The Big Chill is so neatly constructed that it’s often pat – in the way the characters are introduced, in the climax of home truths outbursts on the group’s last evening together, in the patterned sexual encounters that follow (and the pop songs seem increasingly to be used just to underline what’s on screen, which detracts from the pleasure of listening to them).  Kasdan’s direction is slick but there’s not enough going on beneath or around the dialogue – in spite of the good performances, what you hear is mostly what you get.  (The film plays like an extended, highly polished sitcom with soap interruptions:  I wondered off and on what the movie might have been if Robert Altman had directed.)   The images are rarely interesting, although the way Kasdan choreographs Alex’s funeral cortege is one of the rarities.  April Ferry’s costumes are unobtrusively right – especially for Meg (trying to be casual and ending up frumpy) and Karen (silk blouses that show she still means business).
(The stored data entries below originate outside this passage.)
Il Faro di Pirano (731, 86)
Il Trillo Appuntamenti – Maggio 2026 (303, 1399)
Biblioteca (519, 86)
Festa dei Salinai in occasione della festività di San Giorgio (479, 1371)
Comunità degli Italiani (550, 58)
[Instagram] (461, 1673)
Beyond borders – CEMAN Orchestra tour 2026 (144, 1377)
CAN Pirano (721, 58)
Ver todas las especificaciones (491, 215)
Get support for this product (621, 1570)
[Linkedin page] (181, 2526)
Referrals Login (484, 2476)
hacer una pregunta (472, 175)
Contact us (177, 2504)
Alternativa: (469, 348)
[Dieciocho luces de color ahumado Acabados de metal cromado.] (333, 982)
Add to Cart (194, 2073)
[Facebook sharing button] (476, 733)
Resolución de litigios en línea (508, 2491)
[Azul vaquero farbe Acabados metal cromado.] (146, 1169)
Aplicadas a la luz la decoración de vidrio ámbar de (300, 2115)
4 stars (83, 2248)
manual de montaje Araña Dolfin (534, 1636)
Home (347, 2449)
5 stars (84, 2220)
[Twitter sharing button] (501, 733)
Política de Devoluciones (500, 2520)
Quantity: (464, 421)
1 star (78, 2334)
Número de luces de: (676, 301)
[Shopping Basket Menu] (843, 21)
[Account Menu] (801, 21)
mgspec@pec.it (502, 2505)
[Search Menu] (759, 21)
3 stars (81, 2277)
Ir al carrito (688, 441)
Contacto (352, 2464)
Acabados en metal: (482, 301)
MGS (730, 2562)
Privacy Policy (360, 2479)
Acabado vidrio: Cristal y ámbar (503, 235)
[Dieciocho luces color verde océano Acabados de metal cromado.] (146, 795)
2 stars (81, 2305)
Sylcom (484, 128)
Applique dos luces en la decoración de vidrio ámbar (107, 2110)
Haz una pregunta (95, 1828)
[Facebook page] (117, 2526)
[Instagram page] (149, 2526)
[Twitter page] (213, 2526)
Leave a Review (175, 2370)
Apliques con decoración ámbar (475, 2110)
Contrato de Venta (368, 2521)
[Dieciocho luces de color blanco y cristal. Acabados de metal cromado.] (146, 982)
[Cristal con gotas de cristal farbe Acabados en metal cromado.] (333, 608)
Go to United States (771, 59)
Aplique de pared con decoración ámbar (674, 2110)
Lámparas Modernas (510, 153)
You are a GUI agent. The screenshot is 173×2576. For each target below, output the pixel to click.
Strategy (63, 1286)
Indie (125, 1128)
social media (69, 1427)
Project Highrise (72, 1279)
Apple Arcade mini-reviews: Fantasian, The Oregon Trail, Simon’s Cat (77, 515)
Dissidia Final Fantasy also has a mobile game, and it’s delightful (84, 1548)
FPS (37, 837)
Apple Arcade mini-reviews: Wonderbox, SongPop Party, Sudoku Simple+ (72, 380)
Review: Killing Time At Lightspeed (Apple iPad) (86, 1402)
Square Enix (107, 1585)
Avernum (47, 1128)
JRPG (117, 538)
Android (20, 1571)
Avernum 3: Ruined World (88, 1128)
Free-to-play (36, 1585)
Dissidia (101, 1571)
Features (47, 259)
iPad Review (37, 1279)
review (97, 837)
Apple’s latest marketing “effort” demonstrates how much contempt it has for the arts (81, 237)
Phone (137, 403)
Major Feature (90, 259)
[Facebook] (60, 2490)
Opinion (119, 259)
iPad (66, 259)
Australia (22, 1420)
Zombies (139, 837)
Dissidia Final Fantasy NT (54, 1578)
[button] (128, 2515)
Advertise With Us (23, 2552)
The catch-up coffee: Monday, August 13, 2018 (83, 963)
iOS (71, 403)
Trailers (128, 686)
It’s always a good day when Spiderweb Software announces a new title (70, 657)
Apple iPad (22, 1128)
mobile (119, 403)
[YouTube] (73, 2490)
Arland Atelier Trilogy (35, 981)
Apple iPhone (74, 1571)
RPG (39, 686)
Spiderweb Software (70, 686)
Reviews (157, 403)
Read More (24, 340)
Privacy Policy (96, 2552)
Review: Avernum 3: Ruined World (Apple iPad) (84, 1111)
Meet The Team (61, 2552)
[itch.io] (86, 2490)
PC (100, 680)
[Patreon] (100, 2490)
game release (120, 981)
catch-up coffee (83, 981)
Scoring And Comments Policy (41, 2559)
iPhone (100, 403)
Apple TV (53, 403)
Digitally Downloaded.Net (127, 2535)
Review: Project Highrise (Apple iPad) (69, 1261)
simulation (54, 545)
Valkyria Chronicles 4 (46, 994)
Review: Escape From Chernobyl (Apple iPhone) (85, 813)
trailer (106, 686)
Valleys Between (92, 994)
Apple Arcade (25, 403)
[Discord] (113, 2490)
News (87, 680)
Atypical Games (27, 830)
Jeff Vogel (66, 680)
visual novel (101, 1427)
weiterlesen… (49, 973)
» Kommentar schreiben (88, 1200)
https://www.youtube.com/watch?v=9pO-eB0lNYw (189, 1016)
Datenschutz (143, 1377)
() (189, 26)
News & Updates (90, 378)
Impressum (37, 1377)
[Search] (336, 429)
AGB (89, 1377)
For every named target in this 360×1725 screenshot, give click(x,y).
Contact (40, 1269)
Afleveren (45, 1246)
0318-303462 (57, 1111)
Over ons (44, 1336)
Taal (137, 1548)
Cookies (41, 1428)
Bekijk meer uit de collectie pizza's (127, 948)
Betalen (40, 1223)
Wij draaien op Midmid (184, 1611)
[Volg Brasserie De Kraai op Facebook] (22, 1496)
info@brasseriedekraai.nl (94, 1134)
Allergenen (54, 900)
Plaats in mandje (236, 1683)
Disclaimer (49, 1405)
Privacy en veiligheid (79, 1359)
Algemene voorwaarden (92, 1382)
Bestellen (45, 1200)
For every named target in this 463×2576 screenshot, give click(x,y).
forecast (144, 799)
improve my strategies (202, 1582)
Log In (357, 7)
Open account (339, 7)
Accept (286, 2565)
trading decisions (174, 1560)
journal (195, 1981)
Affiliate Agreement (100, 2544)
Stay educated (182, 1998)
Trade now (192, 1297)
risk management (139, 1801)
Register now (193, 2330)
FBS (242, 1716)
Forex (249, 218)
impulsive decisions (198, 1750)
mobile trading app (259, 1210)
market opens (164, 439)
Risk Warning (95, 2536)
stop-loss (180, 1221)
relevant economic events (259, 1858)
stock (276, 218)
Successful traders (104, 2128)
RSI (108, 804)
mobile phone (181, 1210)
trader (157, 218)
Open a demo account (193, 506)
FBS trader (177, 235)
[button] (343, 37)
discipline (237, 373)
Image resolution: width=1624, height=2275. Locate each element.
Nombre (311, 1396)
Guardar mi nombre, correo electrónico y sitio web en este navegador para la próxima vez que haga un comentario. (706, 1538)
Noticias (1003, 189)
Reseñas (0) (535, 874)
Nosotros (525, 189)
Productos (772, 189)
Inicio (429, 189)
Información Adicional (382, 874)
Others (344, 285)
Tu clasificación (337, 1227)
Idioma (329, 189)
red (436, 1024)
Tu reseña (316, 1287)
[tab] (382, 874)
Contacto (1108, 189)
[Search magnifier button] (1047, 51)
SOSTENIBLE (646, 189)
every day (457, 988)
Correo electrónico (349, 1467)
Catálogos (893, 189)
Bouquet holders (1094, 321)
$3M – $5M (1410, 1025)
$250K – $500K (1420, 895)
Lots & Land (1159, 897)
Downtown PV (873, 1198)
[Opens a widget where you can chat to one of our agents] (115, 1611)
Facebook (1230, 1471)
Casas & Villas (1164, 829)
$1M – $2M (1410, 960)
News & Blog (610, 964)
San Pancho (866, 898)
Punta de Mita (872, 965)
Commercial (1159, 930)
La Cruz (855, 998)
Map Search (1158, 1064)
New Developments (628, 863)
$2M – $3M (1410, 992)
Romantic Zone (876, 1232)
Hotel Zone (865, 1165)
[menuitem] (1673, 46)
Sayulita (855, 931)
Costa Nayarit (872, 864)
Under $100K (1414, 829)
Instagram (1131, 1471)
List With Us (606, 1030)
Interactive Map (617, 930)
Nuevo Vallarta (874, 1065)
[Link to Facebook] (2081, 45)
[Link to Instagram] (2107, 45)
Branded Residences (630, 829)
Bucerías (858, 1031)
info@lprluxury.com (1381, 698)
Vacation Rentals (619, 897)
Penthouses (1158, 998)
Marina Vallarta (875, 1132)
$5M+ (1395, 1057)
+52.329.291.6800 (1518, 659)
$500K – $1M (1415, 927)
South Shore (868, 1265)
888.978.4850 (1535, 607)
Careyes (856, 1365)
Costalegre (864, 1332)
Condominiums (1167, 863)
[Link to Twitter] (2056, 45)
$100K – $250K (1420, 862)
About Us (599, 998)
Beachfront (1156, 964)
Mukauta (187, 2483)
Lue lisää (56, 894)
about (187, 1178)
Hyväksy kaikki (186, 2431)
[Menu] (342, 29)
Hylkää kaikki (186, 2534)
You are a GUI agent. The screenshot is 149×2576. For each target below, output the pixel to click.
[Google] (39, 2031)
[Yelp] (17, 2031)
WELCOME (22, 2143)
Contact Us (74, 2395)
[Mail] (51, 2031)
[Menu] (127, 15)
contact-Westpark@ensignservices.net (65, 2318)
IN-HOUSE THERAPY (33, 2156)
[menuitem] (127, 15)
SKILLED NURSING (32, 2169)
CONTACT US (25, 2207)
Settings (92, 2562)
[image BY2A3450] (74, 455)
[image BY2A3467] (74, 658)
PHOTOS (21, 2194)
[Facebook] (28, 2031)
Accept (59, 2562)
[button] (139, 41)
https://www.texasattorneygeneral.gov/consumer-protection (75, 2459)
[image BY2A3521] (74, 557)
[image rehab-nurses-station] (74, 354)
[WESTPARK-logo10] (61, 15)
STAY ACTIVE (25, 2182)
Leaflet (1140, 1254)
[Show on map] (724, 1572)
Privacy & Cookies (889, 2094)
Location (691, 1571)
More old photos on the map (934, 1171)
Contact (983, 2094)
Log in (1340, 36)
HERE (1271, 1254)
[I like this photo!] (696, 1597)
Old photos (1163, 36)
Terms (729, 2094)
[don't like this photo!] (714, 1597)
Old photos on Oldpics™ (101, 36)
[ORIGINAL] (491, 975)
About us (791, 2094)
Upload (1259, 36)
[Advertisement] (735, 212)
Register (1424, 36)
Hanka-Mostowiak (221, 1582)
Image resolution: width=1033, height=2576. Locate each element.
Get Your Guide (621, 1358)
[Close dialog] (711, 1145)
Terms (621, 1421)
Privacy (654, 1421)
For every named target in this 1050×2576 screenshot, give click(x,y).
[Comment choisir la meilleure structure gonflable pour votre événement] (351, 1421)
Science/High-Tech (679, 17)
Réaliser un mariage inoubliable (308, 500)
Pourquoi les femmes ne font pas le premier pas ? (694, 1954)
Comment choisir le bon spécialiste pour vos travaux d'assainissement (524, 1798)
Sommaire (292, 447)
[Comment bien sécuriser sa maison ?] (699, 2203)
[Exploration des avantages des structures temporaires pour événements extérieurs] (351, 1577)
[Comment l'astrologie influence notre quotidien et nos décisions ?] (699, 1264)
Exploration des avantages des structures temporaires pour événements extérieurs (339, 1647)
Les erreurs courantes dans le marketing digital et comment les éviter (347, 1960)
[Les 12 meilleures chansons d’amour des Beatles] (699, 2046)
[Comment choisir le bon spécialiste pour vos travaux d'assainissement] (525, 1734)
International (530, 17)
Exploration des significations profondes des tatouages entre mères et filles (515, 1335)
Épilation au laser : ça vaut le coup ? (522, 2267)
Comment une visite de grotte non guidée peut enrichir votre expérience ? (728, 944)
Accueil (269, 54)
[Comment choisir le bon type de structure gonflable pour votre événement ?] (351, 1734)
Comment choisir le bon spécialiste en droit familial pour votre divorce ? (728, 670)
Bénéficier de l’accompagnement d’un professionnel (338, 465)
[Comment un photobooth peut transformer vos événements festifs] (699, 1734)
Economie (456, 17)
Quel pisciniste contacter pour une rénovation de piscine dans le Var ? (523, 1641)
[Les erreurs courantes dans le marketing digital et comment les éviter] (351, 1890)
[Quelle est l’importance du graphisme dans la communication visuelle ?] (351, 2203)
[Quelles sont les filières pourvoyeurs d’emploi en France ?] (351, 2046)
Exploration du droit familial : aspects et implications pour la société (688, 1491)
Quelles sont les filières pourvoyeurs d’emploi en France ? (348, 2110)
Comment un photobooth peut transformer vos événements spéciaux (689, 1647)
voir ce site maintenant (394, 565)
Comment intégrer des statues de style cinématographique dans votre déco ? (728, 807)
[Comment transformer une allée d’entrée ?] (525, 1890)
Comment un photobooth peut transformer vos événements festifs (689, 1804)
For all its limitations and pervasive complacency, I prefer The Big Chill to both the other Kasdan films I’ve seen (Body Heat and The Accidental Tourist).  Performers as in tune with each other and relaxed as this get you to believe that the characters go back a long way – and give you an idea of what made them friends in the first place.   The cast are evidently enjoying each other’s company but this isn’t a case of happy actors having all the fun:  the buzz they’re getting from good ensemble playing is infectious.

23 February 2010

[1] According to MSN Encarta ‘big chill’ means death or utter misery: … a near-death experience, or a state of perilous misery (slang)’.